Aceh Distribusi 48.325 Dosis Vaksin Corona Sinovac ke 21 Kabupaten dan Kota

Pemerintah Aceh melalui Dinas Kesehatan mendistribusikan 48.325 dosis vaksin corona Sinovac ke 21 kabupaten dan kota, Senin (1/2/2021). Pelaksanaan vaksinasi COVID-19 di daerah ini akan dilaksanakan secara serentak pada 15 Februari mendatang.
Distribusi 48.325 dosis vaksin Sinovac beserta semua kelengkapannya ke 21 kabupaten/kota dilakukan dengan menggunakan enam truk yang mendapat pengawalan ketat personel Brimob Polda Aceh.
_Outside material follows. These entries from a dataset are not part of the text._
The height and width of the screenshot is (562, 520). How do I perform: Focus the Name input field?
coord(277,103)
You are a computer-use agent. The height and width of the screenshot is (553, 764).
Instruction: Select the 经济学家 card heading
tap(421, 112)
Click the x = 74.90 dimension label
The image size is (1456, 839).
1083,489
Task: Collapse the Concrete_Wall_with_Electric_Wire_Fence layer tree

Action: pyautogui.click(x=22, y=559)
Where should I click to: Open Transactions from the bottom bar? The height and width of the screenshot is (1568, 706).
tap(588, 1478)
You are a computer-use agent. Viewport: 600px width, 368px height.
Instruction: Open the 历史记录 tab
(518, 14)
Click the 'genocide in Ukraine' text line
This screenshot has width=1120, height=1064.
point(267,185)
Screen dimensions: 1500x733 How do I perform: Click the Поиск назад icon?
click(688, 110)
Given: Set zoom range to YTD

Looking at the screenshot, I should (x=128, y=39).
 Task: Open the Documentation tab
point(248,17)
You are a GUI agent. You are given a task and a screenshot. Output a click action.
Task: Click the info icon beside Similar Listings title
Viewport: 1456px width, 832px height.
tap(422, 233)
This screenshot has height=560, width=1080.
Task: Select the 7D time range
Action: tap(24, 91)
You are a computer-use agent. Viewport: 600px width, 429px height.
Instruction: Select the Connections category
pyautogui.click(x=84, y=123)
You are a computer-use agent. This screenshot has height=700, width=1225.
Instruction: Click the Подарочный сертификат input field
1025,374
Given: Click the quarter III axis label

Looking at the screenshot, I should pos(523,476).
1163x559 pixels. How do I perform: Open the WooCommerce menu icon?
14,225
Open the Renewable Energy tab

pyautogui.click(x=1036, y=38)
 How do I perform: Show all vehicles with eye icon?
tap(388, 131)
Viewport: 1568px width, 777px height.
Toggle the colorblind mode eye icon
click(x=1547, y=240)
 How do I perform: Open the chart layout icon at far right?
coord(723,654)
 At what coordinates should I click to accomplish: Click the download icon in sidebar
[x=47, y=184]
Pengawalan juga melibatkan sejumlah unit mobil barracuda serta kendaraan taktis lainnya.
Gubernur Aceh Nova Iriansyah saat melakukan pelepasan di halaman pendopo mengatakan, mobil-mobil tersebut akan mendistribusikan vaksin COVID-19 ke 21 kabupaten/kota di Aceh.
"Paket yang akan dikirimkan berupa vaksin 48.325 dosis, jarum suntik 48.325 pcs, safety box 967 kotak, alkohol swab 48.325 pcs, dan APD 3.150 set," ujar Nova dalam keterangan yang diterima dari Humas Setda Aceh, Senin (1/2).
Ia berharap, vaksin dan perlengkapan lainnya tersebut dapat segera sampai di tujuan dan segera dimanfaatkan, agar penyebaran virus corona di Aceh dapat diturunkan.
Sementara itu, Kepala Dinas Kesehatan Aceh dr. Hanif menjelaskan pendistribusian dosis vaksin Sinovac ke 21 kabupaten dan kota yang belum menerima vaksin. Sementara 2 kabupaten lainnya di Aceh yakni Kota Banda Aceh dan Kabupaten Aceh Besar sudah dilakukan pengiriman sebelumnya.
Ia menjelaskan, 21 kabupaten dan kota yang akan menerima distribusi vaksin itu terdiri dari Bireuen, Lhokseumawe, Aceh Utara, Aceh Timur, Langsa, Tamiang, Pidie, Pidie Jaya, Bener Meriah, Aceh Tengah, Gayo Lues, Aceh Tenggara, Aceh Jaya, Aceh Barat, Nagan Raya, Abdya, Aceh Selatan, Subulussalam, Singkil, Simeulue dan Sabang.
"Pelaksanaan vaksinasi akan dilaksanakan secara serentak pada 15 Februari mendatang dan akan dicanangkan secara resmi pelaksanaannya di kabupaten/kota oleh kepala daerah masing-masing," sebutnya.
Hanif menyebut, untuk tahap pertama pelaksanaan vaksinasi diperuntukkan bagi petugas kesehatan. Sedangkan pelaksanaan vaksinasi bagi masyarakat yang lain akan dimulai pada bulan Maret.
"Kalau pelaksanaan vaksinasi sudah siap dilaksanakan untuk tenaga kesehatan, baru kemudian akan dilanjutkan bagi TNI/POLRI, dan pegawai negeri sipil yang terlibat langsung dalam memberikan pelayanan publik kepada masyarakat," ujarnya.
Sebelumnya, pelaksanaan program vaksinasi COVID-19 di Aceh telah resmi dimulai sejak 15 Januari lalu. Gubernur Aceh Nova Iriansyah bersama sejumlah pejabat Forkopimda Aceh menjadi orang pertama yang disuntik vaksin corona Sinovac di Serambi Makkah.